When Emma Rouault marries Charles Bovary she imagines she will pass into the life of luxury and passion that she reads about in sentimental novels and women’s magazines. But Charles is a dull country doctor, and provincial life is very different from the romantic excitement for which she yearns. In her quest to realize her dreams she takes a lover, and begins a devastating spiral into deceit and despair.
This year’s classic comes in the form of Gustave Flaubert’s Madame Bovary, which, despite its undeniable ‘wordy-ness’, was mostly enjoyed by our prudent classic readers. Biggest praises go to the descriptive passages and the humour that sits surprisingly well within the story, lifting the enjoyment level up a few notches for most of us.
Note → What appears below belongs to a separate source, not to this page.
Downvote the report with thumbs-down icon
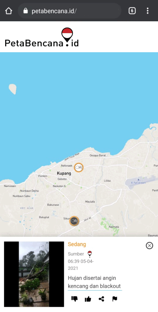The height and width of the screenshot is (312, 158). 75,299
It would be fair to say that Emma was not well liked by our group … thought to be, for example, ‘… an unlikable, self-absorbed, unrealistic girl/woman’ with ‘… a life with no goals outside her own selfish existence’, ‘a modern day desperate housewife[!]’. Harsh words, but mostly shared by all our members.
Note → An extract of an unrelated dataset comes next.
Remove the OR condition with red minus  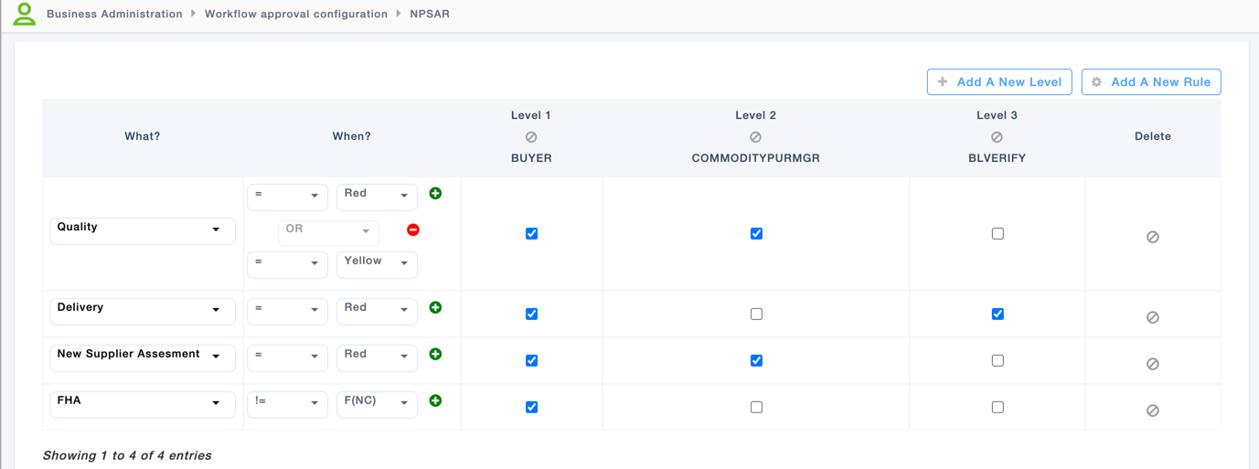pyautogui.click(x=413, y=229)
No doubt this was the view the author intended his readers to take. He did little to inform us on why Emma had become such a self-centred soul, and it was noted that the lack of an omnipresence narrative leaves the reader (if deciding to even care) wondering how she became so. The fact that some reviewers see Madame Bovary as a prelude to feminist writing we found interesting. Back then, well bred women with the good luck to make a respectable marriage did not carrying on in such a manner, but whether this donates feminist leanings, or simply an ill matched pairing is debatable. It could be that Flaubert was simply writing a tale of a relationship strangled by unrealistic dreams and high expectations.
Whatever the intent, a classic such as Madame Bovary does not survive the test of time unless it resonates with a series of generations. This is clear when it was asked by a member, ‘Don’t we all know someone like Emma?’ Yes, we do. And it seems as though Flaubert was on the money when it came to bringing her to life.